Stoutenburg, with hands crossed over his chest, with head bare and collar impatiently torn away from round his neck, was pacing up and down the long, low room like a caged beast of prey.

"Enter!" he shouted impatiently in response to a loud knock on the door. Then as Jan entered, and having saluted, remained standing by the door, he paused in his feverish walk, and asked in a curiously hoarse voice, choked with anxiety:

"Is everything all right, Jan?"

"Everything, my lord."

"The jongejuffrouw?.."

"In the hut, my lord. There is a good fire there and the woman is preparing some hot supper for the lady."

"How does she seem?"

"She stepped very quietly out of the sledge, my lord, the moment I told her that we had arrived. She asked no questions, and walked straight into the hut. Meseemed that the jongejuffrouw knew exactly where she was."

"The woman will look after her comforts well?"

"Oh, yes, my lord, though she is only a rough peasant, she will try and do her best, and the jongejuffrouw has her own waiting woman with her as well."

"And the horses?"

"In the shed behind the hut."

"Look after them well, Jan: we may want to use them again to-morrow."

"They shall be well looked after, my lord."

"And you have placed the sentry outside the hut?"

"Two men in the front and two in the rear, as you have commanded, my lord."

Stoutenburg drew a deep breath of satisfaction: but anxiety seemed to have exhausted him, for now that his questions had been clearly answered, he sank into a chair.

"All well, Nicolaes," he said more calmly as he placed a re-assuring hand upon his friend's shoulder.

But Nicolaes groaned aloud.

"Would to God," he said, "that all were well!"

Smothering an impatient retort Stoutenburg once more turned to Jan.

"And what news of the foreigner?" he queried eagerly.

"We have got him, my lord," replied Jan.

"By G – d!" exclaimed Stoutenburg, "how did you do it?"

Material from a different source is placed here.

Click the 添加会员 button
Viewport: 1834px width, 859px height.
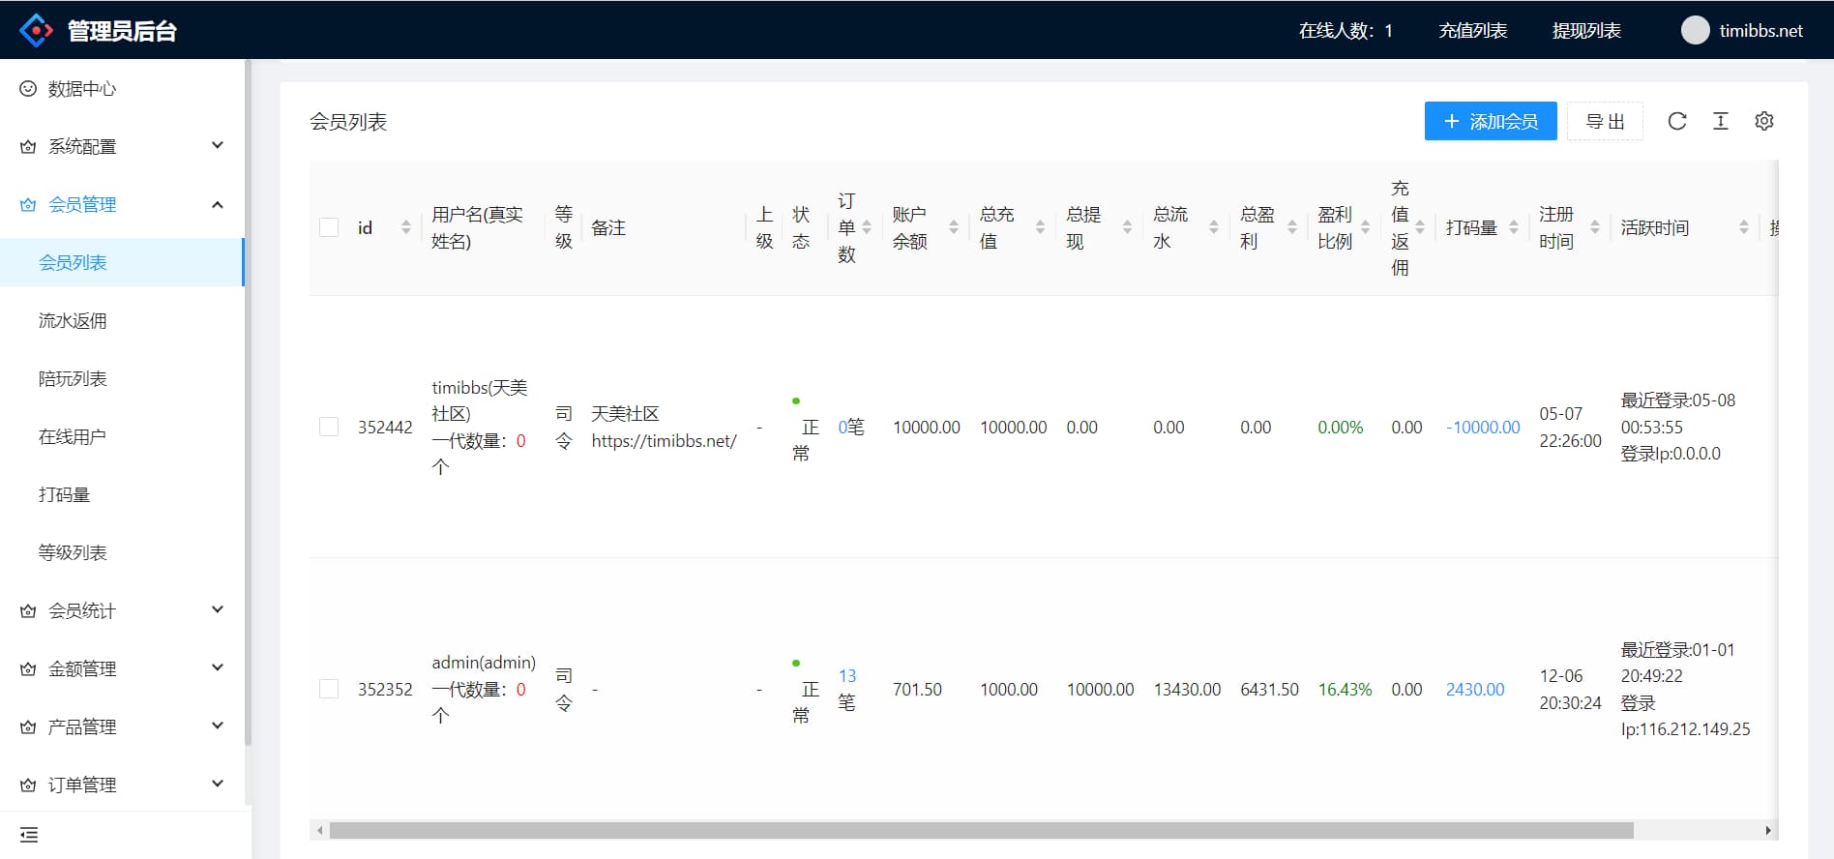pyautogui.click(x=1491, y=121)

His excitement was at fever pitch now. He was leaning forward, and his attitude was one of burning expectancy. His hollow eyes were fixed upon Jan's lips as if they would extract from them the glad news which they held. Whatever weakness there was in Stoutenburg's nature, one thing in him was strong – and that was hatred. He could hate with an intensity of passion worthy of a fine cause. He hated the Stadtholder first, and secondly the nameless adventurer who had humiliated him and forced him to lick the dust: wounded in his vanity and in his arrogance he was consumed with an inordinate desire for revenge. The hope that this revenge was now at last in sight – that the man whom he hated so desperately was now in his power – almost caused the light of mania to dance in his glowing eyes.